Edited by author 10-10-2002 09:27 PM
I don't immediately know how to prove that the sum of two Gaussian random variables is Gaussian. However this result is well-known :-) so there must be proofs of it published.

For this problem (and all others) you may use any and all published references. You should cite any references you use, and if you use an existing proof, you should write it up in your own words, as part of mastering it.

The proof is rather simple. If you compute the moment generating function for both the normal distributions and multiply them, you'll see that the product is the mgf for a gaussian. Since the mgf(x1+x2) = mgf(x1)*mgf(x2) a little number crunching will prove the result.

I was wondering about how detailed our proofs have to be.

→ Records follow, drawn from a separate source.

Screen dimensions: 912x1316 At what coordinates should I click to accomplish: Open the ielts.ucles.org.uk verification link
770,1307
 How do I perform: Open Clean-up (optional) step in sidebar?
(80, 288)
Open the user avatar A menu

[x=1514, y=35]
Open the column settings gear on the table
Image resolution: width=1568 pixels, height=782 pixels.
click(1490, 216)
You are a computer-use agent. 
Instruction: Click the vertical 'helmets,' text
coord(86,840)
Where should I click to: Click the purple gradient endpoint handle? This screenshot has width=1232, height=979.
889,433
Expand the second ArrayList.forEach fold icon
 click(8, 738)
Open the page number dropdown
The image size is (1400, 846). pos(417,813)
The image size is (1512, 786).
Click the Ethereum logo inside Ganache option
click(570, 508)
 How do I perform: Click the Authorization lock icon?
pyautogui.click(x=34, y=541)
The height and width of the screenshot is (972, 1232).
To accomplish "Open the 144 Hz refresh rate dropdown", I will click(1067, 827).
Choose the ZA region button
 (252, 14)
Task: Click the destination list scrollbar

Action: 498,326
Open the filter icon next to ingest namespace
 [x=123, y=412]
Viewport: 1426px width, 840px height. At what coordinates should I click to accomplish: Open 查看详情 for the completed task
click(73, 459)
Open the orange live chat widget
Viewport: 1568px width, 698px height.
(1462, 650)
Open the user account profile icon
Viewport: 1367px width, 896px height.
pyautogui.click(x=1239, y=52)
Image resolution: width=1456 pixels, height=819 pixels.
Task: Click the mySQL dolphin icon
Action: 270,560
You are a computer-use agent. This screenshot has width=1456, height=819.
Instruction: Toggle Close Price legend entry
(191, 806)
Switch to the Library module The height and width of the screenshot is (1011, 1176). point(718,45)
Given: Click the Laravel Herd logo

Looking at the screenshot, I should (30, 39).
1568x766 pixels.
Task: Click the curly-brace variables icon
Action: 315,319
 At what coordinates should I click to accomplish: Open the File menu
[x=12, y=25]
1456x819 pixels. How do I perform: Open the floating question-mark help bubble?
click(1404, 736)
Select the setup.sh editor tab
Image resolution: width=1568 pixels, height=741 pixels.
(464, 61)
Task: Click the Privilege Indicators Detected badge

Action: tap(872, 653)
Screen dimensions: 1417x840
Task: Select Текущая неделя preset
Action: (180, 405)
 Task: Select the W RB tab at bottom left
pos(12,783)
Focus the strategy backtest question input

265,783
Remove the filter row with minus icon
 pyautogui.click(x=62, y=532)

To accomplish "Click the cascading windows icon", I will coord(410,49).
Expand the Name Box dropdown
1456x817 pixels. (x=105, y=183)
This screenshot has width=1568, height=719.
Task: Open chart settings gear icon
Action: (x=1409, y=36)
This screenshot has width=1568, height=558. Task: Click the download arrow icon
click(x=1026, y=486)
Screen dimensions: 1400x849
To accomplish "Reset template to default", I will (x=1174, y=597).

Where should we draw the line as to what to simply cite and what to actually prove?

If it is a well-known result that the sum of two normal distributions is a normal distribution, and (in my opinion) lesser known results about moment generating functions, then why is it a better proof to use the moment generating function theorems than just to assume that the sum of two normally distributed r.v.'s is normally distributed?

Edited by author 10-11-2002 12:48 PM
I'm not sure that the MGF proof is not as simple as you wrote. You show that MGF(Gaussian) ---> some form. Then you show that
MGF(Gaussian+Gaussian) ---> same basic form. But how do you know that there is no other distribution F such that MGF(F) ---> form for a Gaussian?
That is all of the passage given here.